OpenStack Newton design summit outcomes for keystone

This is a summary of the discussions, design decisions, goals, and direction that came out of the OpenStack Newton Design Summit in Austin, Texas (spring 2016) with regard to keystone.

By Happywaffle at en.wikipedia (Public domain), via Wikimedia Commons

The Newton release was named after the Newton House, a 7,077 square foot historic building constructed in 1874, and located just a few blocks northeast of the conference venue. As I understand it, the second-level porch pictured above makes it pretty swanky for a single-family home.

OpenStack Innovation Center (OSIC)

We're honestly here to improve the simplicity, upgradeability, reliability, and scalability of OpenStack upstream, in the community, for everyone's benefit.

I kicked off my time at the summit with a fantastic experience representing the OpenStack Innovation Center in the Rackspace Cantina.

Rackspace Cantina

If the Rackspace Cantina makes another appearance at the Ocata summit in Barcelona, then I expect to see more mariachis.

It was particularly refreshing to break the stereotypical expectations of conference attendees when visiting a booth. The most frequent questions and surprises we fielded included:

  1. The OpenStack Innovation Center is a mouthful, and so is oh-es-eye-see. We actually pronounce it as oh-sick.
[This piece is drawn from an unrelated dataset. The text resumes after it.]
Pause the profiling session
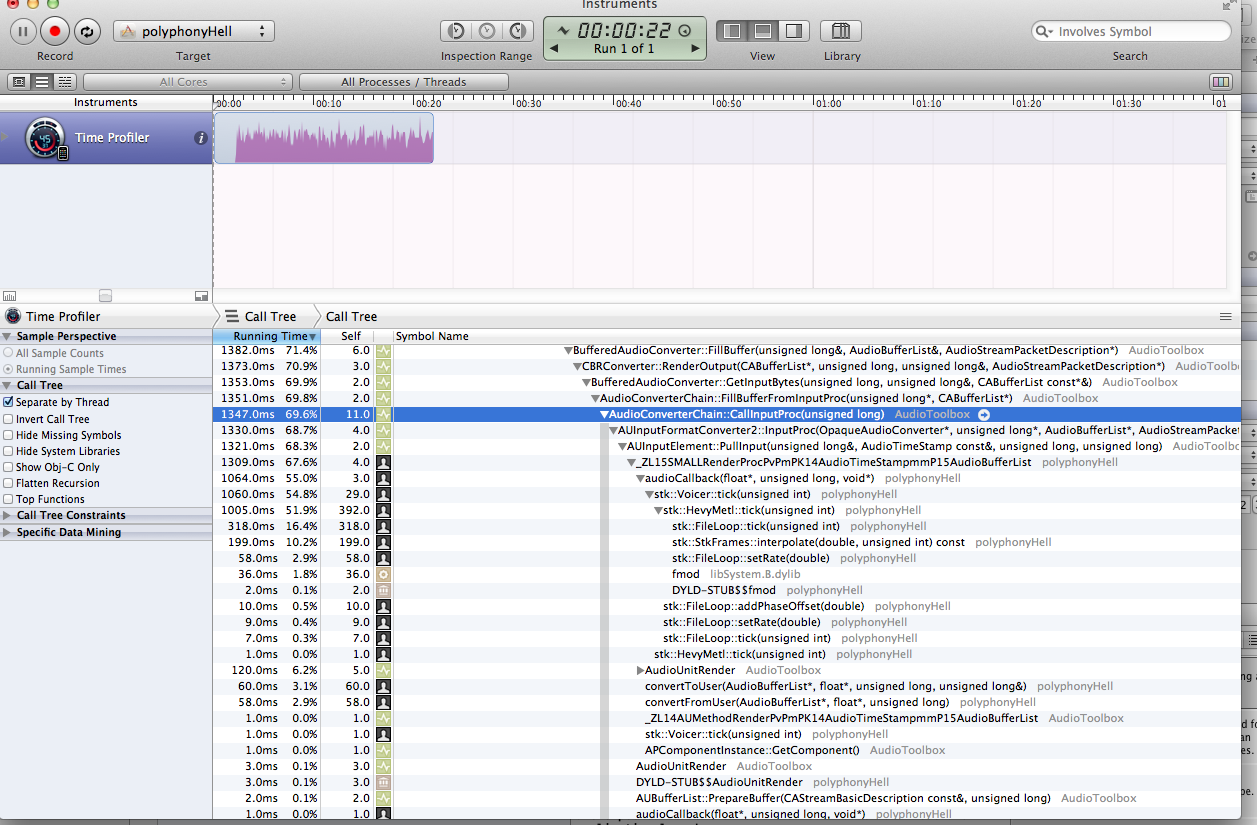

  2. No, we're not building a vendored product for OpenStack, and no, there's no special distribution. OSIC is a rather unique partnership between Intel and Rackspace, and we're honestly here to improve the simplicity, upgradeability, reliability, and scalability of OpenStack upstream, in the community, for everyone's benefit.

  3. Yes, we actually have a big cloud for any developer in the community (including you) to use for testing and experimenting at scale. Just need a few VMs? We've got you covered. Need 242 bare metal nodes (11 cabinets!) and IPMI access for a couple weeks? We'll get you scheduled, as long as you share your learnings with the community!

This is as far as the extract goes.